Mass balances in RAS: a central tool for design and management

In recirculating aquaculture systems (RAS), controlling material flows is a fundamental challenge. The mass balance therefore stands out as an essential tool, both for designing an efficient system and for ensuring its day-to-day management.

The principle is simple: everything that enters the system must either leave it or accumulate within it.

Applied to a RAS, this mainly concerns feed input, fish biomass, solid waste, nitrogen and phosphorus compounds, as well as gas exchanges.

Feed represents the main material input. A fraction is converted into fish biomass, but a significant portion is released as feces or dissolved excretions. These outputs form the basis of the flows that must be treated within the system.

Mass balance thus makes it possible to accurately estimate waste production. For example, it allows quantification of suspended solids, ammonia nitrogen, and total phosphorus produced per kilogram of feed distributed.

This information is essential for sizing equipment. The mechanical filter must be able to capture the produced solids, while the biofilter must treat the nitrogen load resulting from fish excretion.

Without a mass balance, system design relies on approximations. In contrast, a rigorous approach helps optimize filtration volumes, recirculation flow rates, and energy consumption.

Mass balance is also a key tool for anticipating system deviations. An increase in solid waste may indicate overfeeding or poor feed digestibility. Similarly, nitrogen accumulation may reveal a malfunction of the biofilter.
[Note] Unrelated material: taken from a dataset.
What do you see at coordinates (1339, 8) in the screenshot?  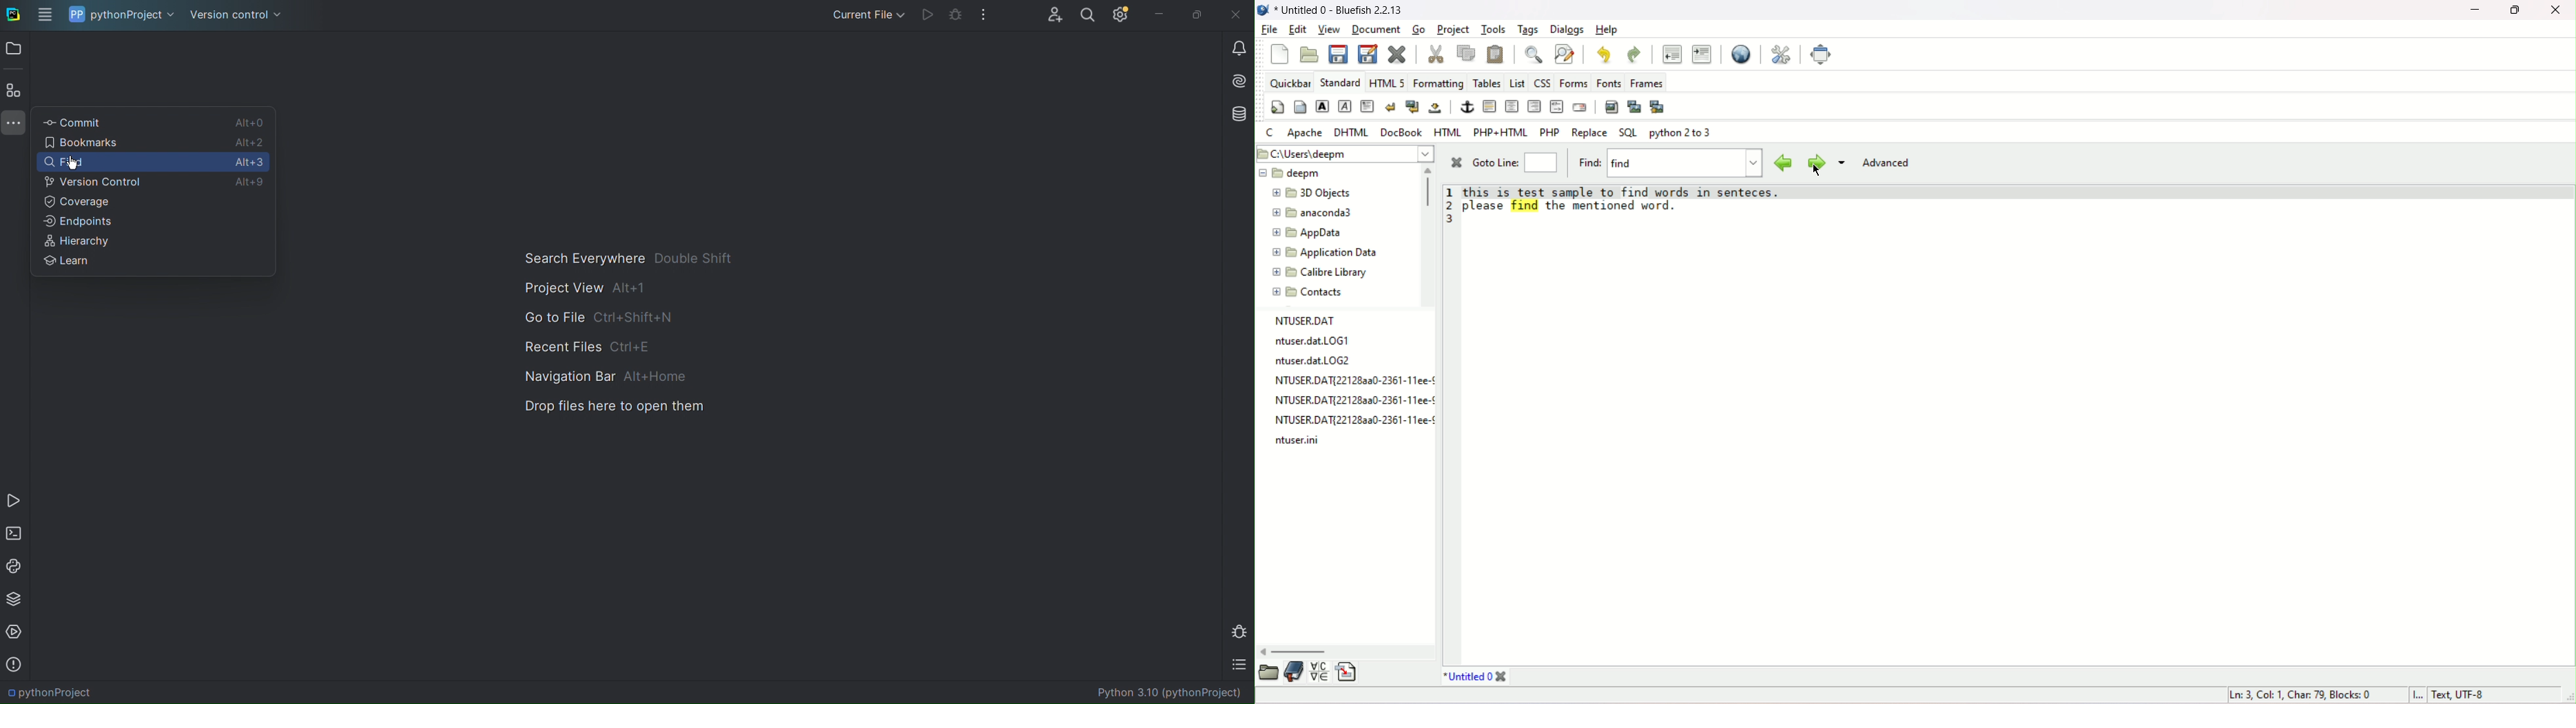 I see `title` at bounding box center [1339, 8].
From a management perspective, it links farming practices to system performance. Adjustments in feeding rates, stocking densities, and feed selection can thus be guided by quantified indicators.

This tool becomes even more critical in a context of aquaculture intensification. Margins for error are reduced, and the ability to predict flows becomes essential to ensure water quality and fish health.

Mass balance also fits within an environmental approach. It allows evaluation of system-level discharges and identification of reduction strategies, particularly through improved feed efficiency or effluent valorization.

During the design phase, it serves as a foundational framework. It enables comparison of different production scenarios, estimation of treatment needs, and validation of technical choices.

During operation, it becomes a monitoring tool. Combined with regular measurements, it helps verify consistency between theoretical flows and field observations.

Finally, mass balance promotes a systemic approach to RAS. Rather than considering each component in isolation, it encourages understanding of interactions between feeding, fish metabolism, water treatment, and waste production.

In conclusion, mass balance is not just a calculation tool: it is a true decision-support tool. When properly applied, it enhances technical, economic, and environmental performance in RAS systems.